ICC analysis allows only to assess how relevant is the variability in radiomic features estimation due to preprocessing with respect to intersubject variability. Therefore, we also calculated the CV for each effect of interest (i.e., A, B, C, and D), in order to obtain additional information on absolute variation in radiomic features estimate due to different resampling voxel sizes, interpolation algorithms, and bin widths. We found that several textural features showed median CVs greater than 40% or more (Table 2). Furthermore, we revealed that even some radiomic features with high ICC values (≥0.75) can have a nonnegligible variability in terms of CV (≥15%) (Figures 58). In particular, for some effects of interest, CV values of single subjects can range up to 60% or more—this should be considered when comparing radiomic data from different studies. The results of Figure 8, regarding a small number of only 6 radiomic features, might suggest a potential reduction in median CV values across subjects when using the Gaussian interpolation algorithms with respect to the other interpolation algorithms. The explanation of this potential effect, which however does not necessarily hold true for all radiomic features (data not shown), appears not straightforward. Indeed, the use of different interpolation algorithms for resampling voxel size can modify radiomic characteristics of images in a manner rather complex and not easily predictable [56, 57].

In radiomic analyses, image interpolation at the same voxel size is a common and recommended practice (especially in retrospective studies) to reduce any heterogeneity in acquisition voxel size, while image discretization is required to make texture features estimation computationally less burdensome [31, 49]. Nonetheless, it should be noted that these preprocessing steps modify de facto acquired image data and likely their radiomic characteristics. In particular, the alteration of acquired image data due to preprocessing can actually yield a possible variation in the estimates of radiomic features when using different resampling voxel sizes and bin widths. Therefore, professionals and researchers executing or planning clinical or research studies should be aware of this important aspect of radiomics.
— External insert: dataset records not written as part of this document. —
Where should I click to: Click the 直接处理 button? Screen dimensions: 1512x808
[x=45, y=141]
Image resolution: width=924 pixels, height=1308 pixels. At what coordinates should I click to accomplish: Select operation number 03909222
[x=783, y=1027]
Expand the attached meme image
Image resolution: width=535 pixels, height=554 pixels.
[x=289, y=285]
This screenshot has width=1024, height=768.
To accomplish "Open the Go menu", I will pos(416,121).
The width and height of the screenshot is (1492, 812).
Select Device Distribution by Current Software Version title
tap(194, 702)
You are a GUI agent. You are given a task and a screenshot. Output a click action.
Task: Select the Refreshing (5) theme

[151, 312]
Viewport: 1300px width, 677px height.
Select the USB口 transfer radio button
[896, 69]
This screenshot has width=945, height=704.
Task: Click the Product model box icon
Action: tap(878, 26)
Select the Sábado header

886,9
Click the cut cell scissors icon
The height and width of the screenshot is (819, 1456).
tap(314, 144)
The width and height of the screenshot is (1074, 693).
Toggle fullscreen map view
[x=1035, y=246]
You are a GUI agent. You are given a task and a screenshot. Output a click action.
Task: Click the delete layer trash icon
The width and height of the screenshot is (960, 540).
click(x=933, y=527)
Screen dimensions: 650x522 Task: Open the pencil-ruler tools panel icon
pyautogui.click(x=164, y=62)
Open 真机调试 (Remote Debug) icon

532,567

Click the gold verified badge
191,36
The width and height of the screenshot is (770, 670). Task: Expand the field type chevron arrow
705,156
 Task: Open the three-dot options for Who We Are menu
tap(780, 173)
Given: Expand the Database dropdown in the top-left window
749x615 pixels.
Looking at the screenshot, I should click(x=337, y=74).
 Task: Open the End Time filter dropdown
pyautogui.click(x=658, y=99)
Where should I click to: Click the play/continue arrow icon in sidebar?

Given the revealed nonnegligible effect of preprocessing on the estimate of CT radiomic features in LARC, some caution regarding this aspect is recommended in clinical studies [23, 33, 37], mostly when considering textural radiomic features [58]. This emphasizes the importance of clearly identifying, assessing, and reporting all the processes involved in the applied radiomic workflow [35, 11, 19, 31].

5. Conclusions

In patients with LARC, the estimate of CT imaging-derived texture radiomic features, as well as of intensity-based first-order radiomic features to a lesser extent, is appreciably biased by resampling voxel size, interpolation algorithm, and bin width. Accordingly, toward optimization and standardization of radiomic methods, this should be taken into account when planning a clinical study, as well as when performing multicenter studies.

Data Availability

The data used to support the findings of this study are available from the corresponding author upon request.

Disclosure

Patrizio Barca current address is Department of Medical Physics, IRCCS Azienda Ospedaliero-Universitaria di Bologna, Bologna, Italy.

Conflicts of Interest

The authors declare that there is no conflict of interest regarding the publication of this article.